- **SUPPLIED MATERIAL**
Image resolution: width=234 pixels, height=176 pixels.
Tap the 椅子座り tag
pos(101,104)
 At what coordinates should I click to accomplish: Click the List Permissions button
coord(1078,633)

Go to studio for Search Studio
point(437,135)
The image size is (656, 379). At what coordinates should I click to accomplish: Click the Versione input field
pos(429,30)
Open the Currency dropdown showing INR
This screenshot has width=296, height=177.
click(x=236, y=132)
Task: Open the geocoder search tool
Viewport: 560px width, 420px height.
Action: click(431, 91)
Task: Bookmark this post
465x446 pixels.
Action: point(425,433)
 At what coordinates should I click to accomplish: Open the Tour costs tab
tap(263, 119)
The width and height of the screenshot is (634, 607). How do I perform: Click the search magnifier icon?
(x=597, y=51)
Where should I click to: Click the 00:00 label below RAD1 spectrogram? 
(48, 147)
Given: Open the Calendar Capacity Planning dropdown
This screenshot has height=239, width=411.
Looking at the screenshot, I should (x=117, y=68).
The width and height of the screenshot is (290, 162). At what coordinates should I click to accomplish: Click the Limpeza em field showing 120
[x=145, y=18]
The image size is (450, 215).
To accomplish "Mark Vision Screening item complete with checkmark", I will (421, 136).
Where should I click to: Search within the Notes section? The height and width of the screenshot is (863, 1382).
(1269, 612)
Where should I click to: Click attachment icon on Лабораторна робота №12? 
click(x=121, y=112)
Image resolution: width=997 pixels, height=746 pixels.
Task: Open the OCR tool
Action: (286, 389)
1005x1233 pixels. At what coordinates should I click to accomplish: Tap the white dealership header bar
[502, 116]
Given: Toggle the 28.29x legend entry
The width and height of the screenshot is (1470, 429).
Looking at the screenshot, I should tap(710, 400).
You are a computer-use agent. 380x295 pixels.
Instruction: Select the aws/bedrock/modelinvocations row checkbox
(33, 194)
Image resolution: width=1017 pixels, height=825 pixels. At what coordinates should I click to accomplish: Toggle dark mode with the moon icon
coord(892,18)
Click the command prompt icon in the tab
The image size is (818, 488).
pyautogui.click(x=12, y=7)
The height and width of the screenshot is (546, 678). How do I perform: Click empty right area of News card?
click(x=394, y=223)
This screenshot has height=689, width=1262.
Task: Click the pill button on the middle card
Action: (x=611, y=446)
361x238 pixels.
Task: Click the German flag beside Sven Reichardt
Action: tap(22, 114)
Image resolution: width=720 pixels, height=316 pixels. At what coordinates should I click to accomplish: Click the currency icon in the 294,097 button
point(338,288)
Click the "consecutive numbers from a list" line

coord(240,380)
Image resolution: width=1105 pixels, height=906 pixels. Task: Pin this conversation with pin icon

- **INSTRUCTIONS FOR THE TASK**
What do the records say? Quote them all exactly.

- **RESPONSE FOR THIS EXERCISE**
Image resolution: width=234 pixels, height=176 pixels.
Tap the 椅子座り tag
pos(101,104)
 At what coordinates should I click to accomplish: Click the List Permissions button
coord(1078,633)

Go to studio for Search Studio
point(437,135)
The image size is (656, 379). At what coordinates should I click to accomplish: Click the Versione input field
pos(429,30)
Open the Currency dropdown showing INR
This screenshot has width=296, height=177.
click(x=236, y=132)
Task: Open the geocoder search tool
Viewport: 560px width, 420px height.
Action: click(431, 91)
Task: Bookmark this post
465x446 pixels.
Action: point(425,433)
 At what coordinates should I click to accomplish: Open the Tour costs tab
tap(263, 119)
The width and height of the screenshot is (634, 607). How do I perform: Click the search magnifier icon?
(x=597, y=51)
Where should I click to: Click the 00:00 label below RAD1 spectrogram? 
(48, 147)
Given: Open the Calendar Capacity Planning dropdown
This screenshot has height=239, width=411.
Looking at the screenshot, I should (x=117, y=68).
The width and height of the screenshot is (290, 162). At what coordinates should I click to accomplish: Click the Limpeza em field showing 120
[x=145, y=18]
The image size is (450, 215).
To accomplish "Mark Vision Screening item complete with checkmark", I will (421, 136).
Where should I click to: Search within the Notes section? The height and width of the screenshot is (863, 1382).
(1269, 612)
Where should I click to: Click attachment icon on Лабораторна робота №12? 
click(x=121, y=112)
Image resolution: width=997 pixels, height=746 pixels.
Task: Open the OCR tool
Action: (286, 389)
1005x1233 pixels. At what coordinates should I click to accomplish: Tap the white dealership header bar
[502, 116]
Given: Toggle the 28.29x legend entry
The width and height of the screenshot is (1470, 429).
Looking at the screenshot, I should tap(710, 400).
You are a computer-use agent. 380x295 pixels.
Instruction: Select the aws/bedrock/modelinvocations row checkbox
(33, 194)
Image resolution: width=1017 pixels, height=825 pixels. At what coordinates should I click to accomplish: Toggle dark mode with the moon icon
coord(892,18)
Click the command prompt icon in the tab
The image size is (818, 488).
pyautogui.click(x=12, y=7)
The height and width of the screenshot is (546, 678). How do I perform: Click empty right area of News card?
click(x=394, y=223)
This screenshot has height=689, width=1262.
Task: Click the pill button on the middle card
Action: (x=611, y=446)
361x238 pixels.
Task: Click the German flag beside Sven Reichardt
Action: tap(22, 114)
Image resolution: width=720 pixels, height=316 pixels. At what coordinates should I click to accomplish: Click the currency icon in the 294,097 button
point(338,288)
Click the "consecutive numbers from a list" line

coord(240,380)
Image resolution: width=1105 pixels, height=906 pixels. Task: Pin this conversation with pin icon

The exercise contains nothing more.